Le décret du 23 novembre 1983, émis par François Mitterrand, déclarant le 22 mai comme journée de commémoration de l’abolition de l’esclavage en Martinique – comme d’ailleurs d’autres dates pour les autres départements d’outre-mer – fut l’aboutissement de plusieurs années de luttes populaires acharnées, promues par les mouvements nationalistes et souvent réprimées dans la violence.
Dans cet exposé, je vais tout d’abord essayer de restituer un peu ce processus de réappropriation de la mémoire qui s’est déroulé essentiellement dans les années 1960/70 et dans lequel les organisations nationalistes (partis politiques et syndicats) ont joué un rôle prépondérant.
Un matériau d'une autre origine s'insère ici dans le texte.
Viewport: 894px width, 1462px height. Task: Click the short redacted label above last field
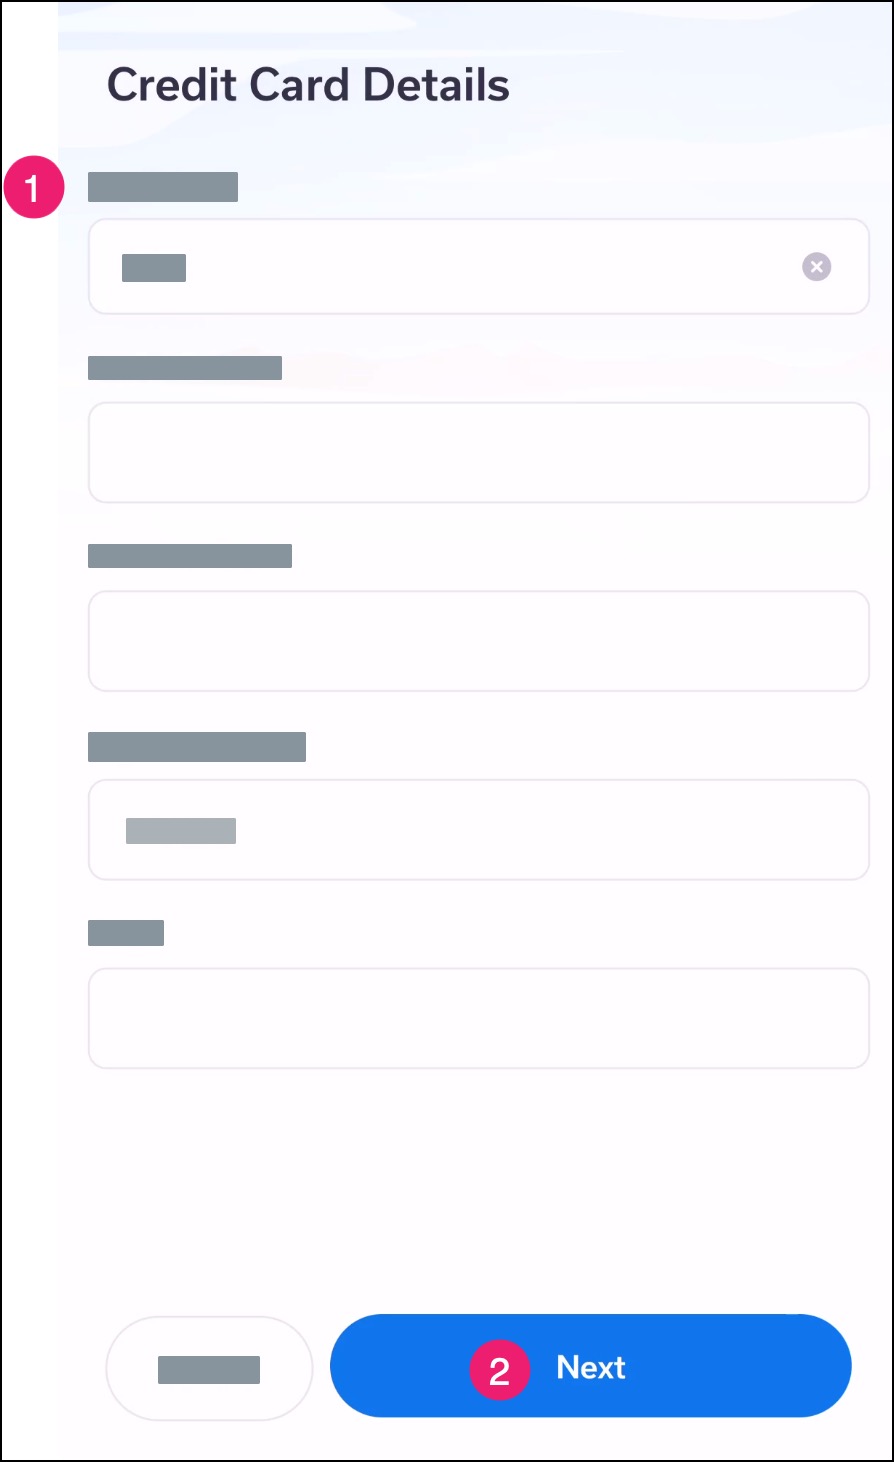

D’ailleurs, pour cette restitution, je m’appuie avant tout sur des entretiens avec d’anciens nationalistes qui ont été acteurs ou témoins de ces événements, mais aussi sur des documents divers de l’époque.
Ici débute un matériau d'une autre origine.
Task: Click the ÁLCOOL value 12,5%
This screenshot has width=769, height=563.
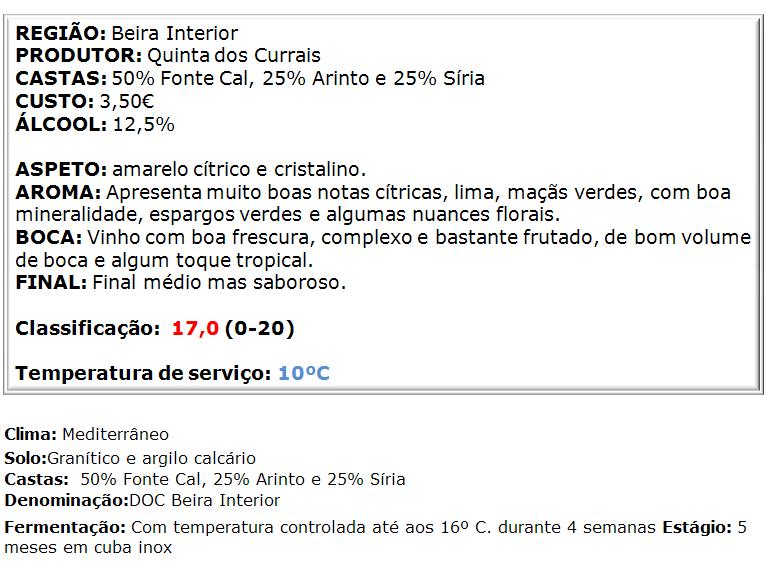Action: (x=144, y=125)
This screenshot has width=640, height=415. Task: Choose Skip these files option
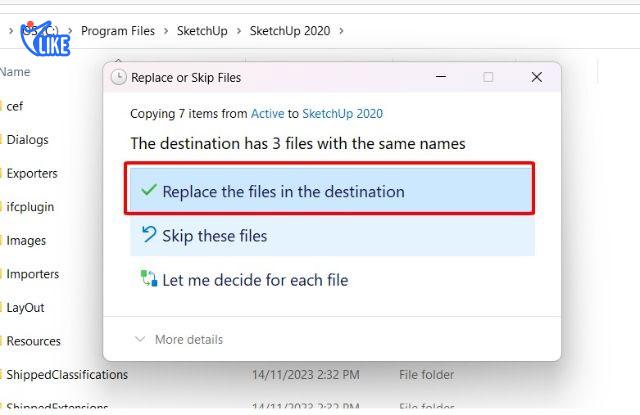[214, 236]
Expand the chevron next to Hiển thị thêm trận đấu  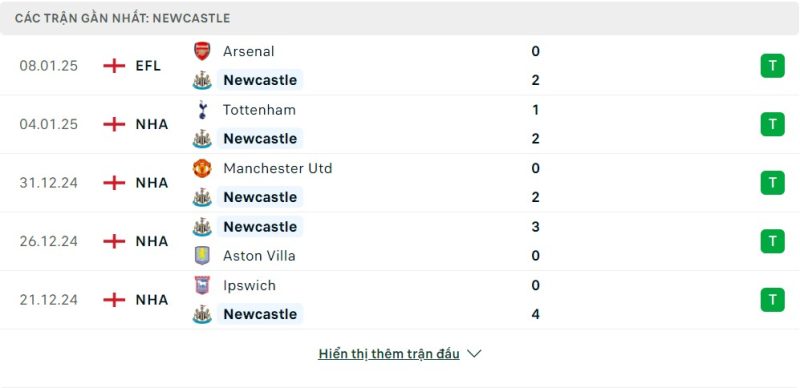[x=474, y=354]
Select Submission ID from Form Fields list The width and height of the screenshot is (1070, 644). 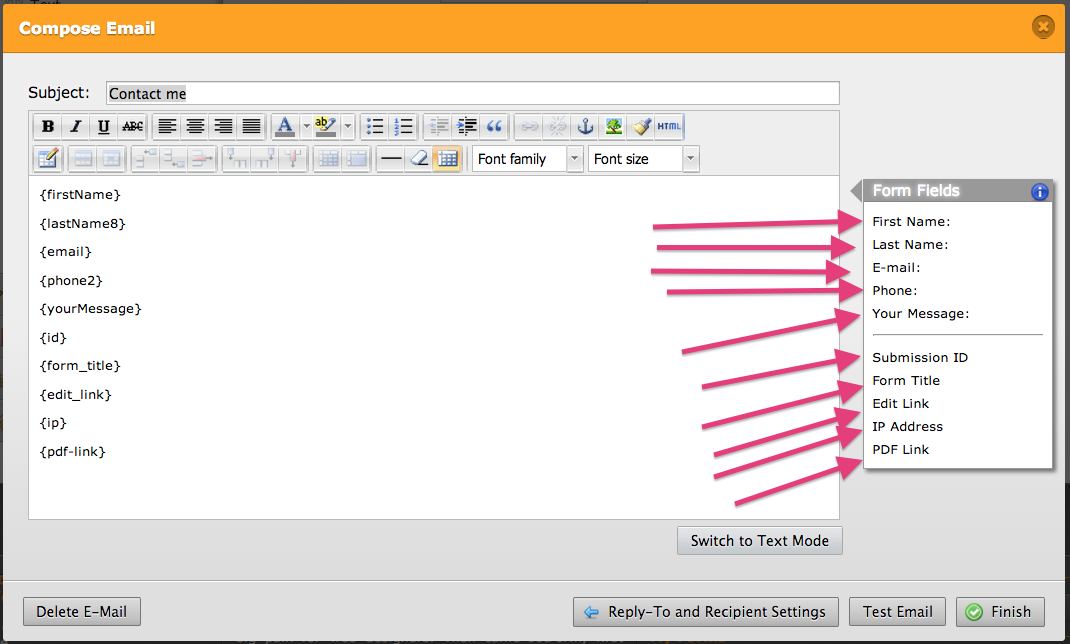coord(919,358)
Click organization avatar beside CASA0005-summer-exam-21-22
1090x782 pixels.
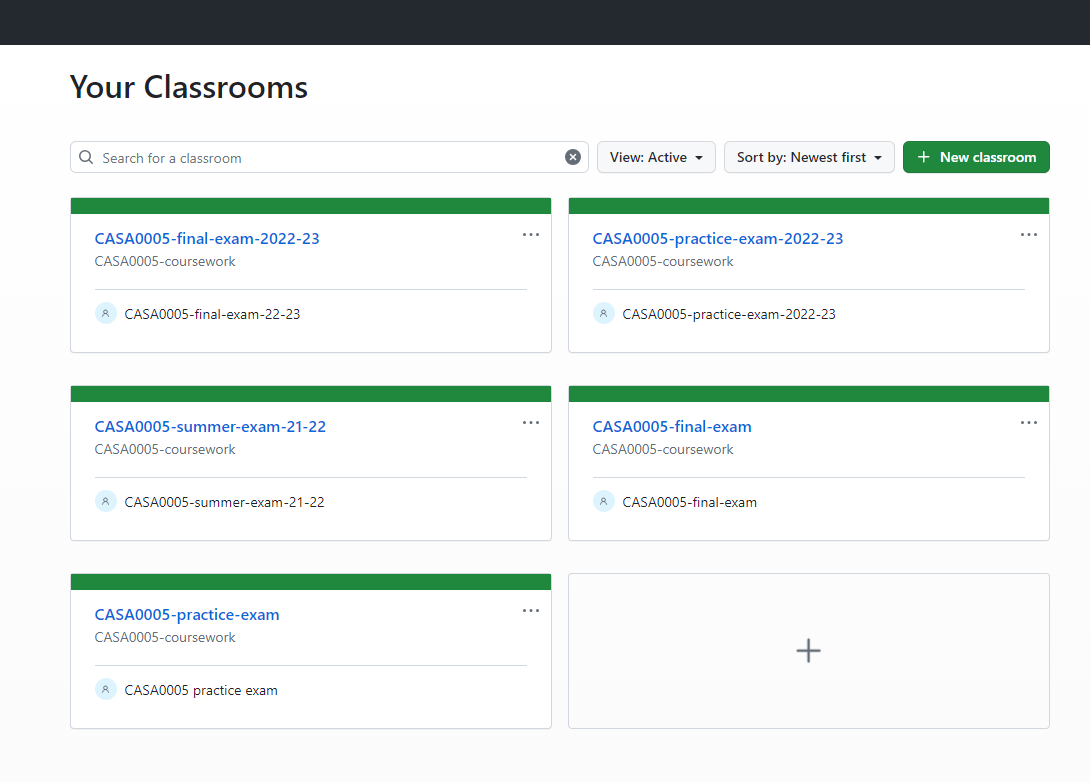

Dans un deuxième temps, je vais dire quelques mots sur la signification symbolique de cette date du 22 mai, par opposition à celle du 27 avril, date à laquelle, en 1848, les décrets d’abolition de l’esclavage dans les quatre vieilles colonies furent signés par le Gouvernement provisoire de la Deuxième République à Paris.
Par ailleurs, quels étaient les objectifs – culturels et politiques – de ceux qui revendiquaient le 22 mai ?
Et enfin, aujourd’hui, qu’est devenue la commémoration du 22 mai et que représente-elle pour les Martiniquais ?
Le point de départ de la revendication du 22 mai comme date commémorative essentielle en Martinique semble être la publication d’une brochure intitulée « La révolution anti-esclavagiste de mai 1848 à la Martinique » par Armand Nicolas en 1960.
Armand Nicolas était alors professeur d’histoire et membre du Parti communiste. Avant lui et dès 1944, un autre membre du PC, Gabriel Henry, avait fait des recherches sur les événements du 22 mai, sans pour autant les publier.
C’est donc à partir de 1960 – au moment où les premières contestations politiques par rapport à l’assimilation se faisaient entendre – que cette revendication fut vraiment lancée.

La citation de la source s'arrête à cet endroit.